Molecular diffusion is the motion of atoms, molecules, or other particles of a gas or liquid at temperatures above absolute zero. The rate of this movement is a function of temperature, viscosity of the fluid, size and density (or their product, mass) of the particles. This type of diffusion explains the net flux of molecules from a region of higher concentration to one of lower concentration.

Once the concentrations are equal the molecules continue to move, but since there is no concentration gradient the process of molecular diffusion has ceased and is instead governed by the process of self-diffusion, originating from the random motion of the molecules. The result of diffusion is a gradual mixing of material such that the distribution of molecules is uniform. Since the molecules are still in motion, but an equilibrium has been established, the result of molecular diffusion is called a "dynamic equilibrium". In a phase with uniform temperature, absent external net forces acting on the particles, the diffusion process will eventually result in complete mixing.

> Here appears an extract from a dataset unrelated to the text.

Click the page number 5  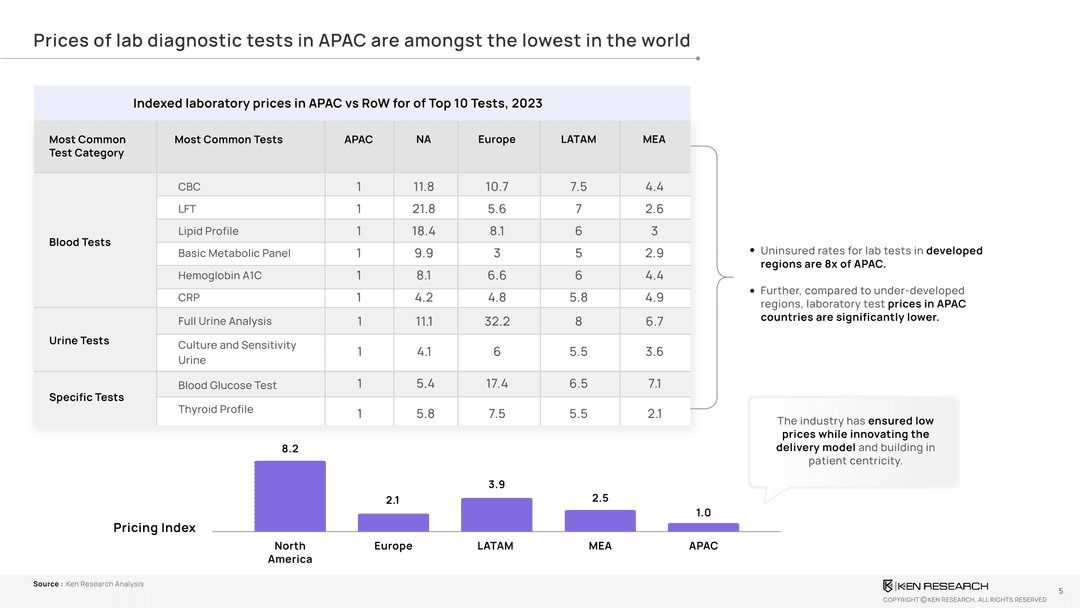pyautogui.click(x=1060, y=591)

Consider two systems; S₁ and S₂ at the same temperature and capable of exchanging particles. If there is a change in the potential energy of a system; for example μ₁>μ₂ (μ is Chemical potential) an energy flow will occur from S₁ to S₂, because nature always prefers low energy and maximum entropy.

Molecular diffusion is typically described mathematically using Fick's laws of diffusion.

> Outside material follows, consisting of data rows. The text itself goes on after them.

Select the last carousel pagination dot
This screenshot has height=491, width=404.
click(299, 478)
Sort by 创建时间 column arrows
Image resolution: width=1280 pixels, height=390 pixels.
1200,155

Diffusion is of fundamental importance in many disciplines of physics, chemistry, and biology. Some example applications of diffusion:

Diffusion is part of the transport phenomena. Of mass transport mechanisms, molecular diffusion is known as a slower one.

In cell biology, diffusion is a main form of transport for necessary materials such as amino acids within cells. Diffusion of solvents, such as water, through a semipermeable membrane is classified as osmosis.

Metabolism and respiration rely in part upon diffusion in addition to bulk or active processes. For example, in the alveoli of mammalian lungs, due to differences in partial pressures across the alveolar-capillary membrane, oxygen diffuses into the blood and carbon dioxide diffuses out. Lungs contain a large surface area to facilitate this gas exchange process.